Danish Stories – Part V: Jesper Kongstad’s Chinchilla Fur Farming

Posted in Europe, Patents at 6:38 am by Dr. Roy Schestowitz

Danish fairy tales are no fairy tales but horror stories

Mink political influence

Summary: Bremelandsgård has turned from a villa into a chinchillas slaughtering operation, owing to Jesper Kongstad’s fur farming venture

ARTICLES AND ADDENDA in this series about the business ventures of Jesper Kongstad, Chairman of the Administrative Council of the EPO, have so far included the following ten posts (plus some new gem from last night):

These ten previous parts of the series have attracted some interest from local media and EPO insiders. An EPO insider, for example, posted the following tweet (with newly-added photos) when our series started.

Killing chinchillas

The chinchillas angle attracted the most attention because of the animal cruelty element of it. The sad thing is, the super-rich probably lack the empathy to even understand why it’s immoral. They grow animals not for food or for leisure but for skin, as “fur” can imply something like wool (shaving it off rather than skinning to death for no purpose other than rich people’s fashion, not even for food).

Today’s last installment (last unless new information turns up or becomes available) is probably the most important. This one deals with the chinchilla fur farming venture.

As reported in a February 2014 article in the Danish farmers’ journal LandsbrugsAvisen (more on that in an upcoming addendum), Majbritt and Jesper Kongstad decided to sell their villa in the affluent suburban neighborhood of Rungsted on the Zealand coast north of Copenhagen in 2012 and relocate to a farmhouse in Valby, a rural area in the Gribskov municipality which is situated about 80 km north-west of Copenhagen.

“The sad thing is, the super-rich probably lack the empathy to even understand why it’s immoral. They grow animals not for food or for leisure but for skin, as “fur” can imply something like wool (shaving it off rather than skinning to death for no purpose other than rich people’s fashion, not even for food).”The villa in Rungsted was called “Strandhøj” and was located at Højagervej 6, 2960 Rungsted. The name “Strandhøj” has been used by Kongstad for some of his companies, for example STRANDHØJ HOLDING ApS which now operates under the name FJORDBLINK MEDICAL ApS (CVR number 25942507).

According to publicly available data on Danish real estate Web sites, the Rungsted villa had a floor space of 172 square metres and was sold in March 2012 for a price of 6.95 million DKK (approx. 934k EUR). It seems that it was originally purchased by the Kongstad family in January 2004 for the price of 3.91 million DKK (approx. 525k EUR) so this indicates that there had been a healthy appreciation in property prices in the neighbourhood during the intervening years.

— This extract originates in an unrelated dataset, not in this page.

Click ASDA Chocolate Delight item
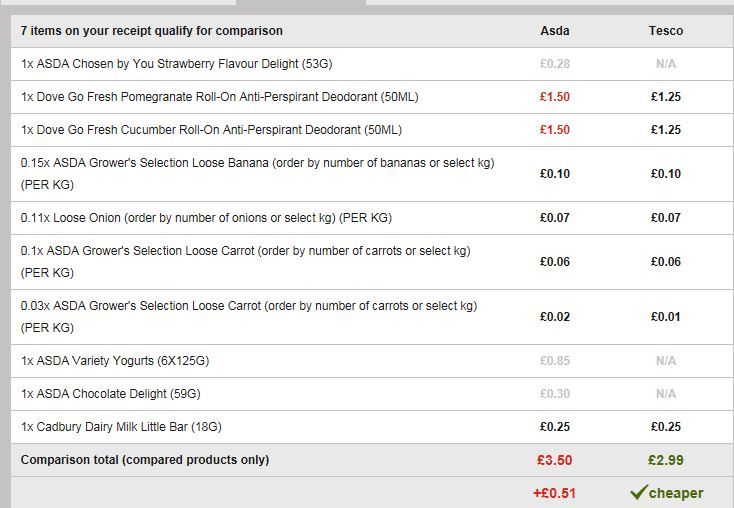 pyautogui.click(x=110, y=394)
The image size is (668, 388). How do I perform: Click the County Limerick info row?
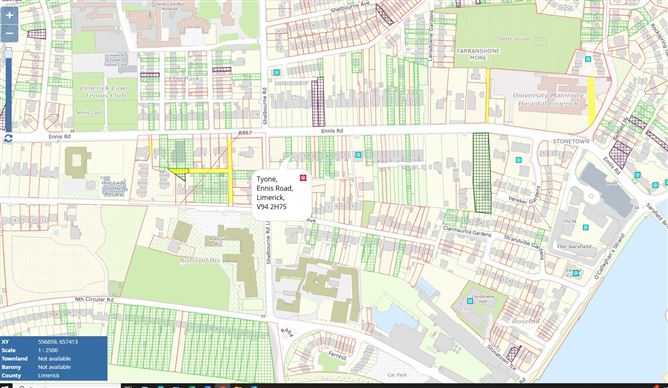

“The inspiration for Ms. Kongstad’s interest in fur farming was reportedly provided by a dinner table conversation with Torben Nielsen, who was at the time the CEO of Kopenhagen Fur.”The new farmstead of Bremelandsgård is located at Vibelandsvej 8, Valby, 3200 Helsinge and was apparently purchased in May 2012 for a price of 7.5 million DKK (approx. 1 million EUR). The house boasts an impressive 240 square metres of floor space and the property also includes around 22 hectares of agricultural land. Sources include but are not limited to this one.

As far as is known, the purchase of the Bremelandsgård property was financed mostly by credit (mortgage). At the same time it is unclear what exactly happened to the proceeds of the sale of the Rungsted villa. This has caused some people to speculate that at least some of the proceeds might have been used to cover operating losses in one or more of the various private businesses forming part of the Kongstad family business conglomerate, in particular the losses incurred by FJORDBLINK MEDICAL ApS (CVR number 25942507) during the preceding years.

The move to the farmhouse has given Kongstad’s wife, Majbritt, the possibility to reinvent herself as a chinchilla breeder and director of a fur farming operation which forms the subject of today’s article.

The inspiration for Ms. Kongstad’s interest in fur farming was reportedly provided by a dinner table conversation with Torben Nielsen, who was at the time the CEO of Kopenhagen Fur.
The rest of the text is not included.